Une solution avait été lancée dès le départ : construire cette école sur un terrain adjacent à l’école Dunrae Gardens, établissement primaire anglophone. Cet espace, propriété de la commission scolaire English-Montréal (CSEM), a toutefois été écarté depuis. Selon nos sources, le parc Ernest-B. -Jubien a ensuite été considéré comme une avenue possible.

Or, en 2022, les écoles primaires [de Mont-Royal] « ont accueilli près de 100 élèves de moins que prévu et les projections gouvernementales laissent présager de nouvelles baisses au cours des prochaines années », écrit la directrice générale adjointe du centre de services, Danielle Roberge, dans une lettre envoyée aux parents. Pourtant, dès juin 2019, le ministère de l’Éducation confirmait dans son Plan québécois des infrastructures 2019-2029 « qu’une nouvelle école primaire allait être construite à Mont-Royal ».

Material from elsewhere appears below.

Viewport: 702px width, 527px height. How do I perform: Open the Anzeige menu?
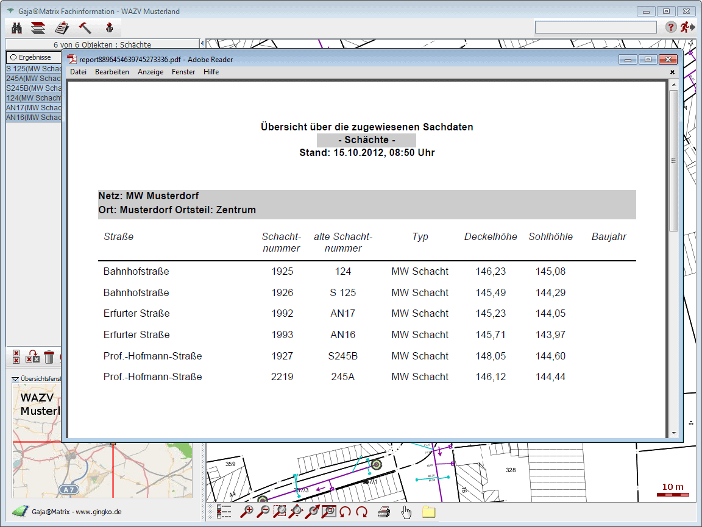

Selon Mme Roberge, « 88 groupes composaient nos écoles primaires de Mont-Royal en 2020 ». « En 2021-2022, nous en avions 84 au sein de ces établissements. Finalement, au 30 septembre, le CSSMB comptait 81 groupes. Le contexte pandémique, de même que les conditions économiques, semblent avoir frappé de plein fouet le secteur de Mont-Royal », soulèvent les directrices. Même les unités modulaires – soit des classes mobiles pour accueillir plus d’élèves – « ne seraient plus nécessaires d’ici quelques années ».

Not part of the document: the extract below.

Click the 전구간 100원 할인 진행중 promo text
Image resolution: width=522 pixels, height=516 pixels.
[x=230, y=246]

Appel à plus de collaboration

Joint par La Presse, le maire de Mont-Royal, Peter Malouf, a dit « comprendre la décision » du CSSMB. « Les gouvernements devraient toutefois être un peu plus à jour dans leurs statistiques, et travailler de plus près avec les villes », a-t-il toutefois réclamé, en appelant à des analyses démographiques plus « régulières » pour éviter les aller-retour du genre.

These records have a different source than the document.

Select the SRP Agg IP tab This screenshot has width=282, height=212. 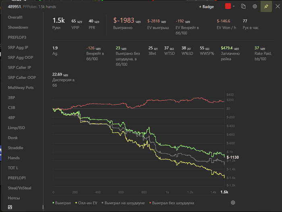point(18,47)
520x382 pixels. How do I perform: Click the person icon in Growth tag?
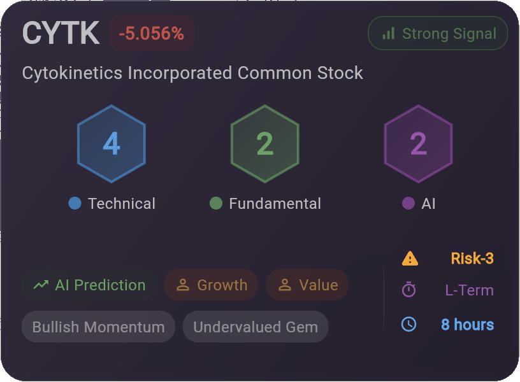pos(183,285)

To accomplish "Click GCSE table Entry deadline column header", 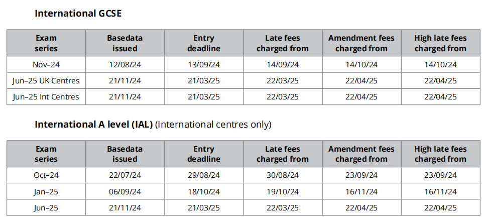I will coord(204,43).
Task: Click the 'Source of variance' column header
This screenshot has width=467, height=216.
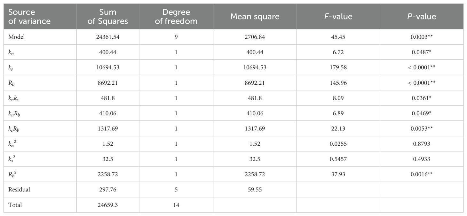Action: (29, 17)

Avec la pandémie, avec le nombre de personnes qui sont allées dans les banlieues, avec les coûts de résidences qui ont augmenté significativement, et surtout avec le nouveau rôle d’évaluation, la donne a beaucoup changé.

Peter Malouf, maire de Mont-Royal

Au lendemain de l’annonce aux parents de L’Île-des-Sœurs de la suspension d’un projet d’école dans leur secteur, la nouvelle députée de Verdun Alejandra Zaga Mendez, elle, a réclamé une rencontre d’urgence avec le ministère de l’Éducation et le Centre de services scolaires Marguerite-Bourgeoys.

« L’accès à l’éducation publique, ça ne devrait pas être mis sur pause ! Par cette nouvelle, la CAQ laisse à l’abandon des enfants qui suivent encore leurs cours dans des tours à bureaux, des jeunes du secondaire sans école à proximité et des enfants qui ont besoin de classes d’accueil. Il faut répondre aux besoins criants du milieu : avoir de nouvelles infrastructures scolaires est une nécessité », a indiqué l’élue de Québec solidaire.

Si des projets de construction d’école sont mis sur pause par Québec, qu’on investisse l’argent ailleurs, demande quant à elle Kathleen Legault. « Les ressources en éducation ne sont pas infinies. Peut-être qu’on pourrait mettre davantage d’argent sur les rénovations dont on a bien besoin », poursuit Mme Legault.